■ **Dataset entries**
# # # # #

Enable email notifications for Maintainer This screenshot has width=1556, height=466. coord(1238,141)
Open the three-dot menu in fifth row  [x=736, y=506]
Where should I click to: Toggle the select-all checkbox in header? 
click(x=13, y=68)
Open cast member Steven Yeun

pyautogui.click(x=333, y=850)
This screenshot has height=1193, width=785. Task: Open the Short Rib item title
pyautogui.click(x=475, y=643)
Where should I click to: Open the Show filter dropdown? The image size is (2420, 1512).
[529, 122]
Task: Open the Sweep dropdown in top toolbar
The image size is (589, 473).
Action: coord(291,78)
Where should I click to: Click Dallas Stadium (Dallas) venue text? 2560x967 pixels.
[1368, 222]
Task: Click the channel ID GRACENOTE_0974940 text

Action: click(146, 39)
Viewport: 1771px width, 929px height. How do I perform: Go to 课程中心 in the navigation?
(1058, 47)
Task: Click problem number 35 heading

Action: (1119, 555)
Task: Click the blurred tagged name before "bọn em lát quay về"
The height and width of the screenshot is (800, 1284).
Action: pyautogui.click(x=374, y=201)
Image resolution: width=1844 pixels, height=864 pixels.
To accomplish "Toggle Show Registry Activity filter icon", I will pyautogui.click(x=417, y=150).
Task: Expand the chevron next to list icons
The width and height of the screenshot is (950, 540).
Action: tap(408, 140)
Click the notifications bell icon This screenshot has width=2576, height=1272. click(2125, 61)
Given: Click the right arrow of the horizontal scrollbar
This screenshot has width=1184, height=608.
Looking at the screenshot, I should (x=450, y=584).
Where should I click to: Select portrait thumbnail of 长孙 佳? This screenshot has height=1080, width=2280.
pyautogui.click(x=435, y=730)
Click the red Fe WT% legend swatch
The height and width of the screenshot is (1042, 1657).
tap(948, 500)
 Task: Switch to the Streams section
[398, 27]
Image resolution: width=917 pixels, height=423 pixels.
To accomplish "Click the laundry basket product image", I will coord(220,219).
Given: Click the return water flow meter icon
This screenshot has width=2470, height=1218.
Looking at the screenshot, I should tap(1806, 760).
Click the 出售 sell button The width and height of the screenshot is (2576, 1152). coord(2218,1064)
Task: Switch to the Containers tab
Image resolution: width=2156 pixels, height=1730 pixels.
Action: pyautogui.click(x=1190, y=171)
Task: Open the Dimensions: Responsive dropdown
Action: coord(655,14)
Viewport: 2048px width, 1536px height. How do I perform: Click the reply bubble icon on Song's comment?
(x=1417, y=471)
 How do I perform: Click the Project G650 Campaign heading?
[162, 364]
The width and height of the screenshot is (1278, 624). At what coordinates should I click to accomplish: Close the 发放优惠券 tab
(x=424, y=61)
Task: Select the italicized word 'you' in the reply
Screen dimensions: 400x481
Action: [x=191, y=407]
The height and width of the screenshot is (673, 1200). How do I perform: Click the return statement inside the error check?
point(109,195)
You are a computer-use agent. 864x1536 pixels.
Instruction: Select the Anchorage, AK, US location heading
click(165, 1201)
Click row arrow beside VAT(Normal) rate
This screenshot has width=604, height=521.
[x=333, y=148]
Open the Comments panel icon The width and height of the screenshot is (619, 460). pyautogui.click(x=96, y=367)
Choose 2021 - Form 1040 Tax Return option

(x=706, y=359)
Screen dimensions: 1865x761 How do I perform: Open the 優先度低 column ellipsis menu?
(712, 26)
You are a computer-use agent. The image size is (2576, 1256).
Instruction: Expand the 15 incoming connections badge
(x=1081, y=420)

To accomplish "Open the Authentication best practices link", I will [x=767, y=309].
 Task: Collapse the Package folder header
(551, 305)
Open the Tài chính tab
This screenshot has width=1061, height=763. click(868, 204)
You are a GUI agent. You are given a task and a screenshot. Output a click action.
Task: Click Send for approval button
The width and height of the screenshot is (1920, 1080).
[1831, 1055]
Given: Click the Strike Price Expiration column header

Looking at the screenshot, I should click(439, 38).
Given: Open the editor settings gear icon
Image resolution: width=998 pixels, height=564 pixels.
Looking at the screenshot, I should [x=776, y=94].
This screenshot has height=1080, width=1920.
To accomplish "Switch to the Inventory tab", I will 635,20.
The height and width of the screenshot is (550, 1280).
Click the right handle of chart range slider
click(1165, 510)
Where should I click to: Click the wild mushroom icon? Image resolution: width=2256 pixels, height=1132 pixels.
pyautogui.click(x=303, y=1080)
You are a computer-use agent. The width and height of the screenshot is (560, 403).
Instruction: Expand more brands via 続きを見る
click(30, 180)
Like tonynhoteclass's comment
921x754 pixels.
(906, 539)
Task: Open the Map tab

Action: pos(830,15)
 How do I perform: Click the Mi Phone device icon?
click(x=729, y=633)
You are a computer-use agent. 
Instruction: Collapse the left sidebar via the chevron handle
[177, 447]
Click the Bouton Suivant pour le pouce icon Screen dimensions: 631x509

# # # # #

Identify each line in the rows above that contains the string "dropdown", and copy those lines in full.

Where should I click to: Open the Show filter dropdown? The image size is (2420, 1512).
Task: Open the Sweep dropdown in top toolbar
Task: Open the Dimensions: Responsive dropdown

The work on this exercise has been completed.